── RECORDS PROVIDED ──

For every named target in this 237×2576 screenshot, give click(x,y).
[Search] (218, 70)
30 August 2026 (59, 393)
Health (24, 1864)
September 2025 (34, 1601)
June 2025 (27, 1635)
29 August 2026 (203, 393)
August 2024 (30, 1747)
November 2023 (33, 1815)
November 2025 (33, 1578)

───

**WHAT TO DO**
Those lines from the one with "[Search] (218, 70)" through the last line of the material above are to be retyped exactly, with nothing else.

**EXERCISE RESPONSE**
[Search] (218, 70)
30 August 2026 (59, 393)
Health (24, 1864)
September 2025 (34, 1601)
June 2025 (27, 1635)
29 August 2026 (203, 393)
August 2024 (30, 1747)
November 2023 (33, 1815)
November 2025 (33, 1578)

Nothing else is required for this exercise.